A very common question. And yes, that’s exactly what it means – you cannot track a specific stock from era to era – the ids are essentially just random one-time-use identifiers. (If you are dying to do time-series analysis, take a look at the Signals side of things, but you have to bring your own data in that case.)
This seems to be done to deliberately prevent historical or time-series analysis. I think most noobs (like me!) come into this with the impression that that is what is to be done - time series analysis. But I have come to understand that that is not the case! You have some features and an outcome (target). Use features at era X to guess target at era X. Or perhaps more accurately, use features at era X to guess target at era X+δX. Your model will be used on features Y to determine how the hedge fund will invest at Y+δY. This is the strategy of the hedge fund I assume… we have some data right now - can it tell us what will happen in the near future with a stock price. They are not trying to build a ‘case’ over time, with more time data improving the prediction.
Yes, it is best just to forget all about the stock market when you are first making models. It is a black box problem with unknown features. Trying to apply financial domain knowledge will just frustrate you because you can’t.

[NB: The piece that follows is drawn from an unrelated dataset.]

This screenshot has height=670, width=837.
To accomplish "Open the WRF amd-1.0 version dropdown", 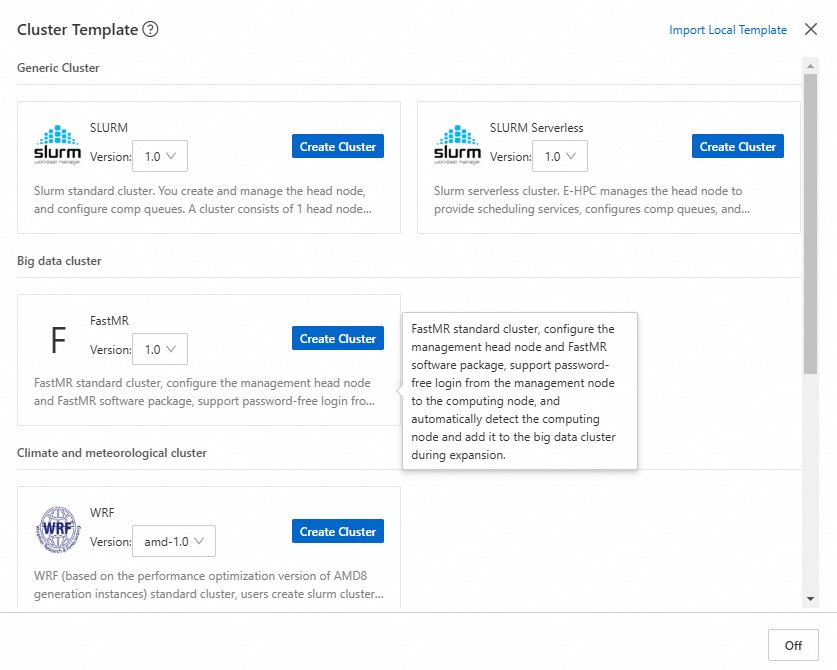I will [173, 541].
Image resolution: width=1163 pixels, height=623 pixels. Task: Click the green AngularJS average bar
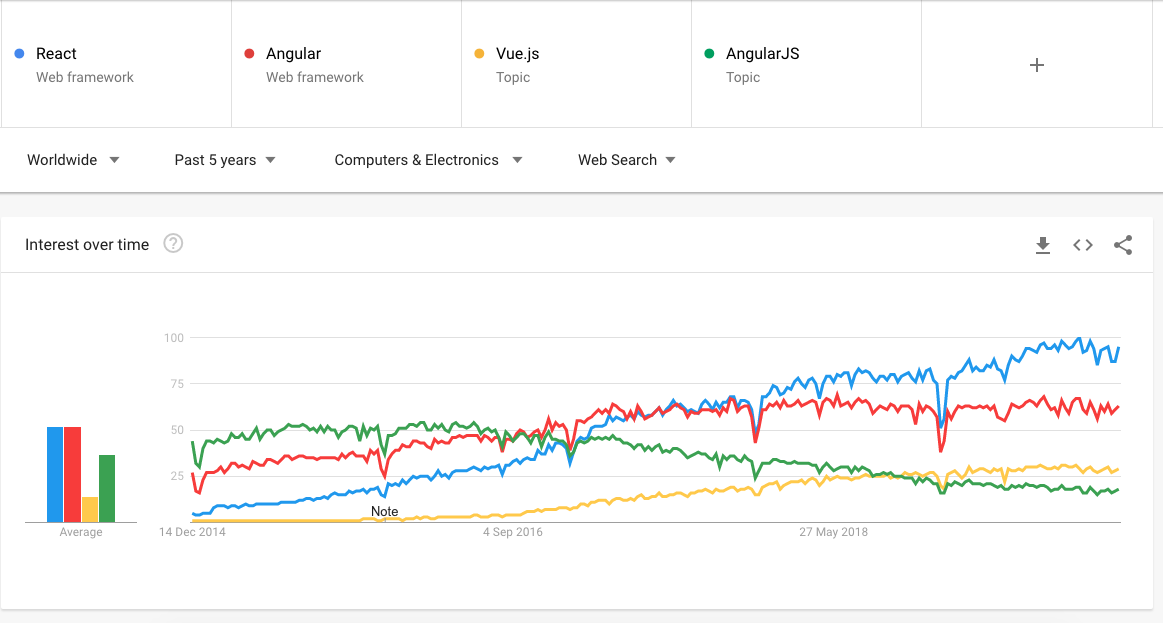click(107, 488)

Eras are in chronological order allowing you to use a walk forward approach to validation. You may not be able to break them down into individual tickers but you can still apply time series thinking to your development.
Additionally, these groupings give you insight to when your model does well and when it doesn’t. Building a separate model(s) on difficult eras and adding it to your ensemble may help you generalize better in the future.
Finally, if you want to dig deeper, modeling the eras individually can reveal differences in feature influence. You may find Eras grouped by FI perform better/worse with different levels of neutralization. Weaving into the above ensemble, models with varying FN, could have impacts on generalization as well as MMC.
Admittedly I am new and learning, but the way I see it is this… each era can be considered an independent sample of data with many features that result in a target.
Say I want to predict what kind of vehicle is coming down my road next. It is far away so I can only determine some coarse grain properties. I can see its color, I can see how fast it is going, I can see if its exhaust is clear or sooty. Yellow, slow, sooty features suggest the next vehicle will be a school bus (in North America anyway). If those features were red, fast and clear exhaust that would suggest a Ferrari. Now there is no way this data will tell me what the vehicle after the Ferrari is, so no point in trying to model yellow->red and slow->fast and soot->clean.
So, there is probably no pattern in the sequence of vehicles as they come down my road (maybe there is - you can always look for one) - but since Tournament is arranged the way it is my guess is the underlying assumption is stock prices are best predicted by current features, not long term feature patterns. The hedge fund people probably know what they are doing. But then again Signals is now a thing, and something I know nothing about yet, so this is a whole different box I’m not ready to open yet.
You are assuming though that such time-based things are not already baked into the features, and they may well be. At least some of them. Also sometime soon the # of features is going to explode (x10) with various versions of the same features and maybe some truly novel ones.